Alberto and Cristina, in typical style, bid farewell to government separately

At odds with each other for much of the four years they’ve spent in office, President Alberto Fernández and Vice-President Fernández de Kirchner thanked their co-workers for their efforts separately.

Appropriately enough, President Alberto Fernandez and Vice-President Cristina Fernández de Kirchner bid farewell to government this week prior to Sunday’s inauguration of Javier Milei as head of state.

At odds with each other for much of the four years they’ve spent in office as a presidential duo, the Peronist leaders thanked their collaborators with separate events and messages.

"I leave behind a functioning country," Fernandez said on Wednesday, speaking at a toast with employees on his last day of official business at the official Casa Rosada residence before travelling to a Mercosur summit in Brazil. 

"I leave with the peace of mind that I put in everything to help over this time,," added the president, who was anointed in 2019 by Fernández de Kirchner to head a united Peronist ticket. 
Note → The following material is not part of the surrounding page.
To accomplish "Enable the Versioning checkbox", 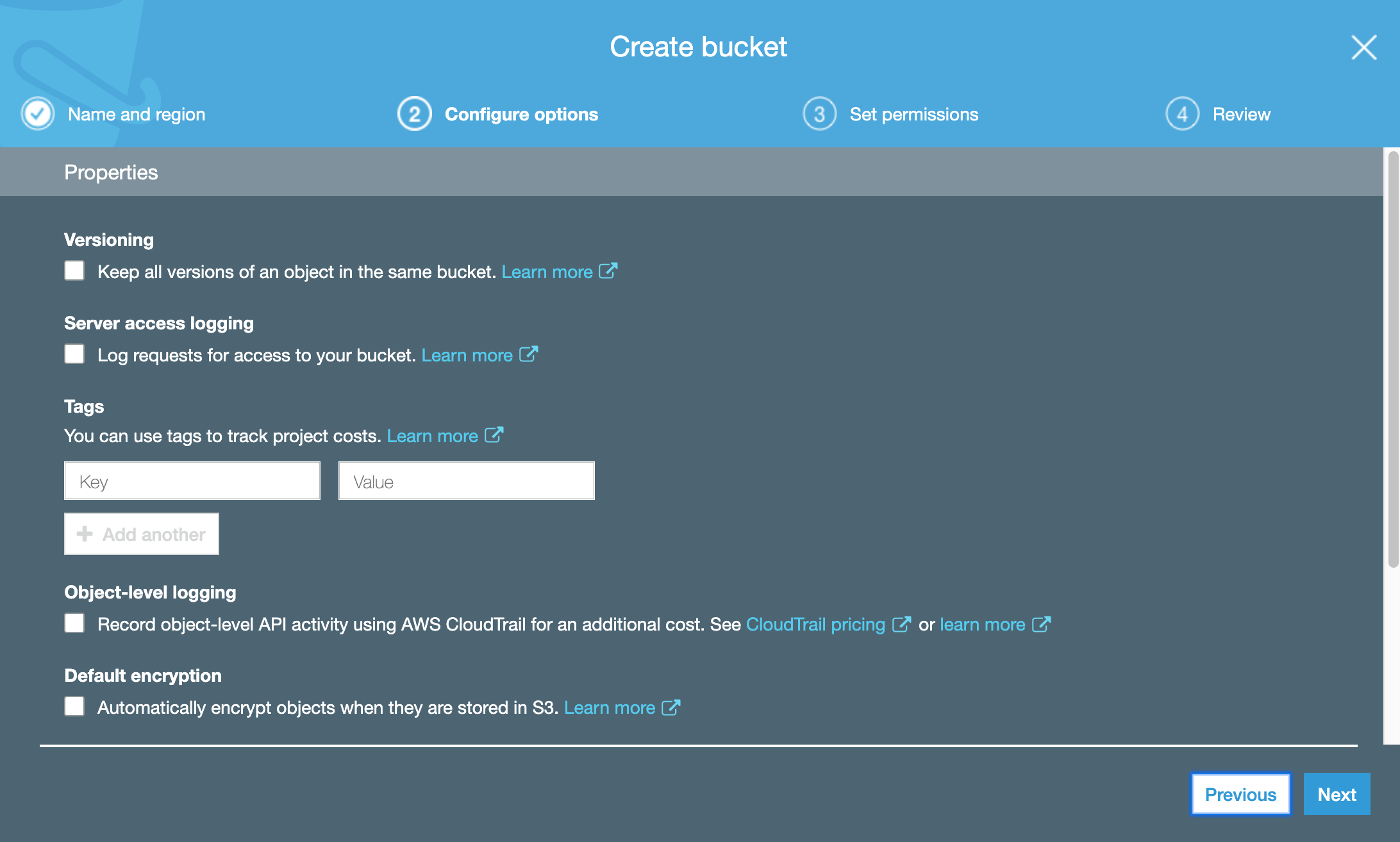I will [74, 270].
The duo won in the first round of the presidential ballot with 48.2 percent of the vote, but have faced a multitude of problems and have overseen a dramatic economic decline.

In his remarks, Fernández expressed his "enormous regret for not having been able to solve the problem of poverty," which now affects more than 40 percent of the population according to official data. Private estimates put the figure higher. 

In a series of interviews following Milei's election in the November run-off, Fernández has publicly aired some of his long-standing disagreements with Fernández de Kirchner.

"She has a way of doing politics that I don't like, which has to do with that personalistic way of doing politics. But I respect her," he said in a recent interview.

Fernández de Kirchner, who served as president from 2007 to 2015, said her own goodbye to workers at the Senate on Tuesday. She heads the upper chamber as vice-president, and hinted that she will continue to be involved in politics. She did not mention Fernández.

"I'm not going anywhere. You know where to find me," said the vice-president, who has been openly critical of Fernández for the last two years at least.

"I'm going to be here, two blocks away at the" Instituto Patria, a research centre of the Kirchnerite faction that answers to her, she added.

Later,  on her TikTok account, she shared a post indicating that she had left a photograph of herself and Diego Maradona hanging in her office. "How young we were. Poor Diego. Eternal," she said.

From December 10, her Senate office will be occupied by another female vice-president, Victoria Villarruel, the former La Libertad Avanza lawmaker who seconded Milei’s ticket. 

Fernández de Kirchner, 70, faces a series of court cases, mostly focused on graft and money-laundering investigations. She was sentenced in December 2022 to six years in prison for corruption, a sentence she has appealed and has not been confirmed.

Both Fernández and Fernández de Kirchner were mostly absent from this year’s election campaign, unsurprisingly given the administration’s poor approval ratings. Economy Minister Sergio Massa, running for the ruling coalition against Milei, failed to convince an electorate suffering from 140 percent inflation to give the government another chance.